On Fri, 2019-11-22 at 13:58 +0000, Jeremy Stanley wrote:
On 2019-11-22 13:51:10 +0000 (+0000), Sorin Sbarnea wrote: [...]
I am glad someone else opened the pre-commit subject before me. While it comes with its own challenges (git cloning), pre-commit resolves the problem of having predictable linter results by pinning them. Also it enables vey easy bumping of all of them.
[...]
Is it still limited by only being able to install plugins from source, or can it consume released packages now? i think that was a fundemetal design choice they made to only supprot git and not packages. the one thing i wish they would add support for is the ablity to define a set of global hooks in you home directory
e.g. ~/.config/.pre-commit.yaml so that you did not only have the choice of defining them in tree. or have the ablity to pass a file to use. if they supported either then we could use this ourselve without haveing to submit patches patches upstream. since we cant i have gone back to try spacemacs instead of using nano to see i can leverage the checkers built into that emacs distribution instead. i am likeing have a spell checker and auto indentation without having to go to a full idea like pycharm to get it. i love pycharm but i like codeing in a terminal too.
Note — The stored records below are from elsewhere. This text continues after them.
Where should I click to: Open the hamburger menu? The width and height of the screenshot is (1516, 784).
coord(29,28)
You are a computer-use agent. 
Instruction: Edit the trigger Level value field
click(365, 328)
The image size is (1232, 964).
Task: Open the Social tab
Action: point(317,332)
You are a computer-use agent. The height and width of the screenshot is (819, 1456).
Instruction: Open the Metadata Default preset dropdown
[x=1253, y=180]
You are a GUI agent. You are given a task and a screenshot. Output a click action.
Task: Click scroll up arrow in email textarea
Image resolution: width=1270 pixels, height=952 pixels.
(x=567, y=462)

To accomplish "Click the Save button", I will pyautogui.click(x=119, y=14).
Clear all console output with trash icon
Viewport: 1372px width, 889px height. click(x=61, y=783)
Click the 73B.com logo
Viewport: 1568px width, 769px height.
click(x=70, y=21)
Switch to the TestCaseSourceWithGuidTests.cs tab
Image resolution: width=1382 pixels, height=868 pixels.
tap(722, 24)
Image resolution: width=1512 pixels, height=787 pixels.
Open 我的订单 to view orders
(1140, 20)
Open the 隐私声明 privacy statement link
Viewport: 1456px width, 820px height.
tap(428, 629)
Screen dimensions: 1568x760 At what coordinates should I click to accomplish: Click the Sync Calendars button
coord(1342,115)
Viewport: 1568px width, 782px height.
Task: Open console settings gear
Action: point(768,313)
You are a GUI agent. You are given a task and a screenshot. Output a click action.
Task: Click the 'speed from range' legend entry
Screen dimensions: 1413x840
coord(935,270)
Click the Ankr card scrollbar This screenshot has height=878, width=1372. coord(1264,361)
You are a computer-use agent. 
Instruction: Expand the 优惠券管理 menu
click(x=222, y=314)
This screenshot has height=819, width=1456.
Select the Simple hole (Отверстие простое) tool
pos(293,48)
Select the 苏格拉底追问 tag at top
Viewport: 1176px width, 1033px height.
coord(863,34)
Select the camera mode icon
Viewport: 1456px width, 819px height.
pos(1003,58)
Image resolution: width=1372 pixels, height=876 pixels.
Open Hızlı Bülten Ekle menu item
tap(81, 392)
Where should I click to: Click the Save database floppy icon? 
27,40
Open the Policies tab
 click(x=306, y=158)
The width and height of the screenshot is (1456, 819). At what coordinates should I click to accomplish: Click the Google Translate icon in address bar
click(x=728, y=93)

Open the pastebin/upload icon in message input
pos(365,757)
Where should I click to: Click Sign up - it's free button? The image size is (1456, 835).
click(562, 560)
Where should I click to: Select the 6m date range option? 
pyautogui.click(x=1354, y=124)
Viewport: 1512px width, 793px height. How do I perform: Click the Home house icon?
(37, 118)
Extra bonus: we can avoid the case where we end-up having tons of jobs performing linting or style checks.
Which can also be done by adding multiple check commands to a single tox testenv, or passing the names of multiple testenvs when invoking tox. Granted, tox is a fairly Python-oriented test tool, so pre-commit may be a more language-agnostic choice in that regard.
yep but its a fair point. if the was ever added to the PTI i would expeact aht we would define a tox env from running all the pre-commit checks but i dont see that a major priority.